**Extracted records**
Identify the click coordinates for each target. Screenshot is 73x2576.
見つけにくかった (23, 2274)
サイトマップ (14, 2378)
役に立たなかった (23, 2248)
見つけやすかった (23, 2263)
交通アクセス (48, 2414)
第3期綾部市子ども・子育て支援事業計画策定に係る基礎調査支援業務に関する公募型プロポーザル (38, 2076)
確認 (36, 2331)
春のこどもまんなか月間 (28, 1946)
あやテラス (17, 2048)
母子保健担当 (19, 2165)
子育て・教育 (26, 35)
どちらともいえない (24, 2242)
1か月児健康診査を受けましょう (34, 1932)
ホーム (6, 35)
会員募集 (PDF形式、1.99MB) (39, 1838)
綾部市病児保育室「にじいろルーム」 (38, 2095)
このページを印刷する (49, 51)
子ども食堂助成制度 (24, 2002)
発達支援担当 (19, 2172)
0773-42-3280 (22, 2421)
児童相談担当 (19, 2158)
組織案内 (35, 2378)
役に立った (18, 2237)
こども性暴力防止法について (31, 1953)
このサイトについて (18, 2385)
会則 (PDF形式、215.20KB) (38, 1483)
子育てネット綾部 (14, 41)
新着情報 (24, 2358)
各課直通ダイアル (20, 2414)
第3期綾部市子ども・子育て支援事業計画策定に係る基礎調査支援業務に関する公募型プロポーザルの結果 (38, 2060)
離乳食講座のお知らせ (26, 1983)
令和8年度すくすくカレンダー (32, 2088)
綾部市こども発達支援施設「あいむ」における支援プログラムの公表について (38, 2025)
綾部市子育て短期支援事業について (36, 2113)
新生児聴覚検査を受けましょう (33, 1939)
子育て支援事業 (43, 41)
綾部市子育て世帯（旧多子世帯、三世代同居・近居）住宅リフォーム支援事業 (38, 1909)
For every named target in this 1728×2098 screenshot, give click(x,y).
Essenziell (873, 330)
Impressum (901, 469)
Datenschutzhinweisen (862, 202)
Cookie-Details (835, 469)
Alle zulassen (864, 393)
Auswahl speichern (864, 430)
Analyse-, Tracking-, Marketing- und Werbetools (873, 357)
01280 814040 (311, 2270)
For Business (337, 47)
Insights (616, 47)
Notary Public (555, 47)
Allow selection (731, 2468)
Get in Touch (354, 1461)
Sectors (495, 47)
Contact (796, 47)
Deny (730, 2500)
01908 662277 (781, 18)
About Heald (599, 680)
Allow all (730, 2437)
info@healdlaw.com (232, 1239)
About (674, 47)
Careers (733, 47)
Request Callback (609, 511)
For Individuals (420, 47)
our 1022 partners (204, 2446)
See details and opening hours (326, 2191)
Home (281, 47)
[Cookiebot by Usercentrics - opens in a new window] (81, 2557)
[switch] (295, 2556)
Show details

**REQUIRED ACTION**
Search the records for the word "click", then list every line that has it.

**RESULT OF THE TASK**
Identify the click coordinates for each target. Screenshot is 73x2576.
For every named target in this 1728×2098 screenshot, give click(x,y).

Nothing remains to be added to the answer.